La Casa Blanca, a la espera de una carta

Varios analistas aseguran que Piongyang no cederá en sus ambiciones nucleares a menos que EE.UU. le dé garantías de que no intentará derrocar el régimen

El secretario de Estado de EE.UU., Mike Pompeo, durante la cena con la delegación norcoreana
El secretario de Estado de EE.UU., Mike Pompeo, durante la cena con la delegación norcoreana

Nueva York / corresponsal

¿La cumbre entre Donald Trump y Kim Yong-un tendrá lugar como estaba prevista el 12 de junio? «No lo sé», respondió el secretario de Estado de EE.UU., Mike Pompeo, a la prensa. Pese a todo habló de «un progreso real en las últimas 72 horas para fijar las condiciones». Los esfuerzos diplomáticos para que así sea siguen y este viernes se espera que el vicepresidente de Corea del Norte, Kim Jong Chol, entregue una carta de Kim Yong-un a Donald Trump. «Estoy deseando ver esa carta», dijo el presidente.

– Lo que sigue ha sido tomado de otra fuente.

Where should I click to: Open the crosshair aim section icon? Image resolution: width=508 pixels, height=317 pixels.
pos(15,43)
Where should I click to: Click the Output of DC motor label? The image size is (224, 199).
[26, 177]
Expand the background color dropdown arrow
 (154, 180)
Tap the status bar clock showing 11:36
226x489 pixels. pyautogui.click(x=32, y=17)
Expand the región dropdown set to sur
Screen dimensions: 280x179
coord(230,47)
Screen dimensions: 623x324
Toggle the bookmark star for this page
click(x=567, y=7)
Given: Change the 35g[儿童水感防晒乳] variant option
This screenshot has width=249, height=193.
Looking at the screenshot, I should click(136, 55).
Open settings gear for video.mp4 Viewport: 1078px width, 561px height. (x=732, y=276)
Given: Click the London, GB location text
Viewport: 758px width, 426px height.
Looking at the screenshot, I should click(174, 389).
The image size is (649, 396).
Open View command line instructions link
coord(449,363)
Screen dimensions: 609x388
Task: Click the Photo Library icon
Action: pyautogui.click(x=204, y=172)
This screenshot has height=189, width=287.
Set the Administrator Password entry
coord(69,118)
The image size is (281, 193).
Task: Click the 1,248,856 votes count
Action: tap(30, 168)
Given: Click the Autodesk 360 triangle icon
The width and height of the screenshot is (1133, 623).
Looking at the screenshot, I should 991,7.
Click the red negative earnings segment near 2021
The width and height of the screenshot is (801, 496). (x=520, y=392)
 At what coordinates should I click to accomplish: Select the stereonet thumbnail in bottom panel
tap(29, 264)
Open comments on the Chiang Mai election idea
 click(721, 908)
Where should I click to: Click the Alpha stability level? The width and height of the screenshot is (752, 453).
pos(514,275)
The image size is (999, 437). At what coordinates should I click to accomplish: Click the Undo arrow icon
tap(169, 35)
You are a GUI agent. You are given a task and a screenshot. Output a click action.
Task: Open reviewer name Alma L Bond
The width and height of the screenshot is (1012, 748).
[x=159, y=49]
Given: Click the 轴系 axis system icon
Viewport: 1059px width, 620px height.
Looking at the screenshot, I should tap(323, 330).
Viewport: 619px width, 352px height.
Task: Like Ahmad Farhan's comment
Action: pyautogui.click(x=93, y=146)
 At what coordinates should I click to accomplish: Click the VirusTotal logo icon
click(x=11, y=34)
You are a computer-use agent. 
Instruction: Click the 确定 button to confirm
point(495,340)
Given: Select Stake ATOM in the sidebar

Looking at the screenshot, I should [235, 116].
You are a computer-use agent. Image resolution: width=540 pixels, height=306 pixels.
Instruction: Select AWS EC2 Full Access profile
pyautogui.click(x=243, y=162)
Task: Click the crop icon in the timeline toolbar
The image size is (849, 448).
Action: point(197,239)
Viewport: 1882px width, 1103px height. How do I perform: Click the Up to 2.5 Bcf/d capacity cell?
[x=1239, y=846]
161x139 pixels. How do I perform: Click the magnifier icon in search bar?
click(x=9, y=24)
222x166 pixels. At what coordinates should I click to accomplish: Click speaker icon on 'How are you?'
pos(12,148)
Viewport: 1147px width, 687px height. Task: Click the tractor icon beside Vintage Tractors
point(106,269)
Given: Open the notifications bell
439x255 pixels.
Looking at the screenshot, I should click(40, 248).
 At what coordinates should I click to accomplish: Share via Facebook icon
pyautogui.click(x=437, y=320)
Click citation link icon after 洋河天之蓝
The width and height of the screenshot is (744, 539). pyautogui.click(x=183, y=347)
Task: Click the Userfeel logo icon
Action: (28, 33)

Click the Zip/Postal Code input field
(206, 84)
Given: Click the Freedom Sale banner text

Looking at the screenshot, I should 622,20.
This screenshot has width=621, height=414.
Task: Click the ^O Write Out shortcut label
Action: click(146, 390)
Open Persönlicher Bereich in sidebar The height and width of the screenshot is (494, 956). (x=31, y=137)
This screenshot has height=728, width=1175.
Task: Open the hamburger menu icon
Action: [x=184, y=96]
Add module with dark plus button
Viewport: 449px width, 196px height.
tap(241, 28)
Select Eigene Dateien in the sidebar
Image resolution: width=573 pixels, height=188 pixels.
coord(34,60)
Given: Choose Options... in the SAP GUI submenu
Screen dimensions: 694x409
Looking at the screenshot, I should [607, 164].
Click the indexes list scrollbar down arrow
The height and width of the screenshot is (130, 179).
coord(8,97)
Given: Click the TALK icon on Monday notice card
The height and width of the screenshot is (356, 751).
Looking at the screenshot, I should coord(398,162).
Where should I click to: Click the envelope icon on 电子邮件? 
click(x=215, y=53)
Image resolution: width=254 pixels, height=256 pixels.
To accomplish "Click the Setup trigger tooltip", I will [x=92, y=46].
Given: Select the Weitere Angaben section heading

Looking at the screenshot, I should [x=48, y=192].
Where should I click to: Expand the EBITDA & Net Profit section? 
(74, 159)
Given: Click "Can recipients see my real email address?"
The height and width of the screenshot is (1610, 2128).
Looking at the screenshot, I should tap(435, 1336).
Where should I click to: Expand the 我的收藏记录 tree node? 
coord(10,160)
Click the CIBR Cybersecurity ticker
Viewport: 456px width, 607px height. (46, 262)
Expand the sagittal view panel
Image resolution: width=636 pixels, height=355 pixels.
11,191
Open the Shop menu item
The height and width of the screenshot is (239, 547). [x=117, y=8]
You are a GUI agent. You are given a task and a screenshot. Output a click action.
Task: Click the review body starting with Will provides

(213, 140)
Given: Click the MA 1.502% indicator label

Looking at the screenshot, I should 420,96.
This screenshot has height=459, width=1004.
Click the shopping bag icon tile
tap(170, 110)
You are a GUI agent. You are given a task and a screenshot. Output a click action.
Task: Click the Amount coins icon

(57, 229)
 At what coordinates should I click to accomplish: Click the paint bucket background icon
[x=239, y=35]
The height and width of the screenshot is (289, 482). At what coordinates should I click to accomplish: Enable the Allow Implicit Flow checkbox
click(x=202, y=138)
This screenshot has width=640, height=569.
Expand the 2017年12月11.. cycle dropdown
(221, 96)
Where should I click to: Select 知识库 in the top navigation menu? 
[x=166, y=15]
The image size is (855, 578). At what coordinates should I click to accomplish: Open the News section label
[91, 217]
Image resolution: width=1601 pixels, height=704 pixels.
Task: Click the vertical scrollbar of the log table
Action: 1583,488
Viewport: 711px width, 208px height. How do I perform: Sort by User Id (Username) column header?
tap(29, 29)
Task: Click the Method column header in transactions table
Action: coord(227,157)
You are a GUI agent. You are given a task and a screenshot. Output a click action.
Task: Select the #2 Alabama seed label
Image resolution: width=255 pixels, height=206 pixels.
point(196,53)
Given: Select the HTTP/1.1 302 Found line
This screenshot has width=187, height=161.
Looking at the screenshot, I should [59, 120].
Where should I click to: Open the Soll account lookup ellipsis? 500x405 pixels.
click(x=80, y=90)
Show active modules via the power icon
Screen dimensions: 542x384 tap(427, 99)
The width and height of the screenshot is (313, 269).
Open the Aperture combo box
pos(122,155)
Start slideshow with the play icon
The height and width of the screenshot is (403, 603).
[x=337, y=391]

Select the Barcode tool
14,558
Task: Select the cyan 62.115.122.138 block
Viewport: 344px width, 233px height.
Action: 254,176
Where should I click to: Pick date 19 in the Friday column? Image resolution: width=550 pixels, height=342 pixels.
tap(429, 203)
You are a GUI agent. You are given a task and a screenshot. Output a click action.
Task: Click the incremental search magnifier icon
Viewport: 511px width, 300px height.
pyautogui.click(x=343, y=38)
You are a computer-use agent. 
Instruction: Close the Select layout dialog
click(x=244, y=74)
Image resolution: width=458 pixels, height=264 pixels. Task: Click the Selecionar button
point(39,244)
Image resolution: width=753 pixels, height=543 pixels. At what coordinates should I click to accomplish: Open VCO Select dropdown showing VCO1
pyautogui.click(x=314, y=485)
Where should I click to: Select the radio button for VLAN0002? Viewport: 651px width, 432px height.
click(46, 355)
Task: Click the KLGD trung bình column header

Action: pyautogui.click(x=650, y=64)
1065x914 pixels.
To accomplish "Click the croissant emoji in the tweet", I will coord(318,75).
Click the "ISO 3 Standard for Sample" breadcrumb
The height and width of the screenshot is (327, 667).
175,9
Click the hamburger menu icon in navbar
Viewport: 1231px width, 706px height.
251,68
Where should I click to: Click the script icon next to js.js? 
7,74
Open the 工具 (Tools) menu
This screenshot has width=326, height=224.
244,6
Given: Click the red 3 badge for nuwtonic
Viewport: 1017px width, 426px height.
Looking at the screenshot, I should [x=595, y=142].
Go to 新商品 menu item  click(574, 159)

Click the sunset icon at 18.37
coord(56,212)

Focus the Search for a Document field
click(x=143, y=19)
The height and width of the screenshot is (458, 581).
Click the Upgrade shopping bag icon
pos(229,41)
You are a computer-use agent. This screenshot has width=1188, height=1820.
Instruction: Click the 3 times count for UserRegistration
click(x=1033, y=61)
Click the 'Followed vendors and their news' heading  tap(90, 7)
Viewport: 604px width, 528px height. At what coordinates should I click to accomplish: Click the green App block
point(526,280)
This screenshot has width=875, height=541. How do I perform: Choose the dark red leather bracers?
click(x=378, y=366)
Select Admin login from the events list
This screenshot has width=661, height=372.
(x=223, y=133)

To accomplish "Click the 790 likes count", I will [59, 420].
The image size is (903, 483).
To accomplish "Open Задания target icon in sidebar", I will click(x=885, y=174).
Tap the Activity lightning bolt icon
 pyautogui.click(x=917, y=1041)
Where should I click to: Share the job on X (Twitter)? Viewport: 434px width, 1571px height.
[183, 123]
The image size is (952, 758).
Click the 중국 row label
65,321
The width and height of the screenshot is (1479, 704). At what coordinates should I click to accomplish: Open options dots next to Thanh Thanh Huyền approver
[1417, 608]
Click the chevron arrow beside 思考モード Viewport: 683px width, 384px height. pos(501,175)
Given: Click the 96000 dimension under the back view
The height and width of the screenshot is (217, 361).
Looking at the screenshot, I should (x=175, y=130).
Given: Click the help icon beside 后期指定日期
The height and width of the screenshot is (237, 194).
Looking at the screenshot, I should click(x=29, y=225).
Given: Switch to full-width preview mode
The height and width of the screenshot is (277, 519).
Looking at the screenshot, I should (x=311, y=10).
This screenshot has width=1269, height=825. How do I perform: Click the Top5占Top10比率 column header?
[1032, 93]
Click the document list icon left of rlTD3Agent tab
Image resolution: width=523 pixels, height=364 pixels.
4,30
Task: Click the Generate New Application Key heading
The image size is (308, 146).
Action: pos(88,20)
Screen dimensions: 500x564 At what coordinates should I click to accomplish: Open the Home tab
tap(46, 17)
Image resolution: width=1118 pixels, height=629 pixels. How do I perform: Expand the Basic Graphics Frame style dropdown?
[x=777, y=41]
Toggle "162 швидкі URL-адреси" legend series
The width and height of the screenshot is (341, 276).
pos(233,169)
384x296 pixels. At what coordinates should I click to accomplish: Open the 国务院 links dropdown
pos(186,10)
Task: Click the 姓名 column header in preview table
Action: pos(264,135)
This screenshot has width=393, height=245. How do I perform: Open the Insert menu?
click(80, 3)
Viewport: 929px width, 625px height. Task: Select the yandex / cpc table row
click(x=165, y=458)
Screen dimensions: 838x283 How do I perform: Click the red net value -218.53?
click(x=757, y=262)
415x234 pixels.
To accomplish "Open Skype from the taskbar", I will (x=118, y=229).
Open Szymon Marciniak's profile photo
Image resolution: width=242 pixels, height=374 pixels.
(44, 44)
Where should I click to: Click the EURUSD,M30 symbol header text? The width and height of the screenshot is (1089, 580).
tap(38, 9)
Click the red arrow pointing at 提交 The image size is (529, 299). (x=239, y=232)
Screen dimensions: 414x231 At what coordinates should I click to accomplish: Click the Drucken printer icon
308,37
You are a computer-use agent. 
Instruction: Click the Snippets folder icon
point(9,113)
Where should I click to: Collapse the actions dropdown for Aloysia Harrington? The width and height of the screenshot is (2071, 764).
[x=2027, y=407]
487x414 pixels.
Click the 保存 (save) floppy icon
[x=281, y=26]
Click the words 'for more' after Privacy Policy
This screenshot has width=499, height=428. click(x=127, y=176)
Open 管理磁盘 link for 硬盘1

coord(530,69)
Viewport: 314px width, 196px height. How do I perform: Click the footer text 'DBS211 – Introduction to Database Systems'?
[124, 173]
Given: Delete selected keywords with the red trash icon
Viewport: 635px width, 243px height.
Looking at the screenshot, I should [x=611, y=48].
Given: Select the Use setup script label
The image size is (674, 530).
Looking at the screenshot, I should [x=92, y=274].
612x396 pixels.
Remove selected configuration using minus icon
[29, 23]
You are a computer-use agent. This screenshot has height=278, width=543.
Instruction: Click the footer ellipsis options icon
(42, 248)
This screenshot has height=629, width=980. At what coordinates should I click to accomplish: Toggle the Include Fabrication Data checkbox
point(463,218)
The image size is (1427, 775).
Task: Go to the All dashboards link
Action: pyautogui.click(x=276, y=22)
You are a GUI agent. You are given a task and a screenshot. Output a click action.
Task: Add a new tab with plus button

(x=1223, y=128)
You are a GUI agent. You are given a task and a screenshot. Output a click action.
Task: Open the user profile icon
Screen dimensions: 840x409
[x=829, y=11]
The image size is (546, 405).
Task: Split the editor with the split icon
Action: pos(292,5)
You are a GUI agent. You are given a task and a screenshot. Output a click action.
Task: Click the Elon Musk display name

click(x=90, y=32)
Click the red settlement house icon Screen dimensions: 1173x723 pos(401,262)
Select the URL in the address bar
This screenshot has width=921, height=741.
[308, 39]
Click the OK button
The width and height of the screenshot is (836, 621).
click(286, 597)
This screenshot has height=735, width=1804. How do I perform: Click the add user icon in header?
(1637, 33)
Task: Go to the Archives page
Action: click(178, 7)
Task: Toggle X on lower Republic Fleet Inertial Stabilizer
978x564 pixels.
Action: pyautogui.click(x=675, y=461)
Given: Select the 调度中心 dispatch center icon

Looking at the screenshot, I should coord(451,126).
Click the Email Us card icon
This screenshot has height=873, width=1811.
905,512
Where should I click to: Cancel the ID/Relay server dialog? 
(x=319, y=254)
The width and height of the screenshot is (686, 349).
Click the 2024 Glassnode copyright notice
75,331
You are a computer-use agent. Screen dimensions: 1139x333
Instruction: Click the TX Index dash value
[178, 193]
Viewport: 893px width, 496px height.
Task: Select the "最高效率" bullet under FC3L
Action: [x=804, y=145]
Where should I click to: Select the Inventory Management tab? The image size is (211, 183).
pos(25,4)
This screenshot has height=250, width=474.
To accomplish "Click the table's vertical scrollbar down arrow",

El secretario de Estado se ha reunido dos veces con el líder norcoreano en el mes que lleva en el cargo y cuatro con su vicepresidente del Comité Central del partido, Kim Yong-chol, antiguo jefe de espionaje al que se responsabiliza del ciberataque a la compañía Sony.

La última reunión tuvo lugar este jueves en Nueva York y concluyó 90 minutos antes de lo esperado. «Conversaciones sustantivas», declaró el estadounidense. Pompeo y Kim se reunieron en una vivienda alquilada por el Gobierno y que sirve de residencia del subdirector de la misión de EE.UU. en la ONU. El inmueble de lujo fue el mismo lugar donde el miércoles ambos funcionarios, acompañados de expertos e intérpretes, cenaron frente a unas impresionantes vistas panorámicas del East River y el Bajo Manhattan. «Fue genial», dijo Pompeo a la salida tras confirmar que habían disfrutado de un chuletón estadounidense.

Varios analistas aseguran que Piongyang no cederá en sus ambiciones nucleares a menos que EE.UU. le dé garantías de que no intentará derrocar el régimen. Así, la clave de la voluntad de Corea del Norte de reducir su programa nuclear será la capacidad de la Administración Trump para proporcionar al régimen de Kim una sensación de seguridad, además de incentivos económicos y políticos.

Los preparativos de la cumbre avanzan a ambos lados del Pacífico. Mientras Kim Yong-chol y Pompeo se reunían en Nueva York, la diplomacia estadounidense y norcoreana hizo lo propio en Singapur y en la zona desmilitarizada de Corea.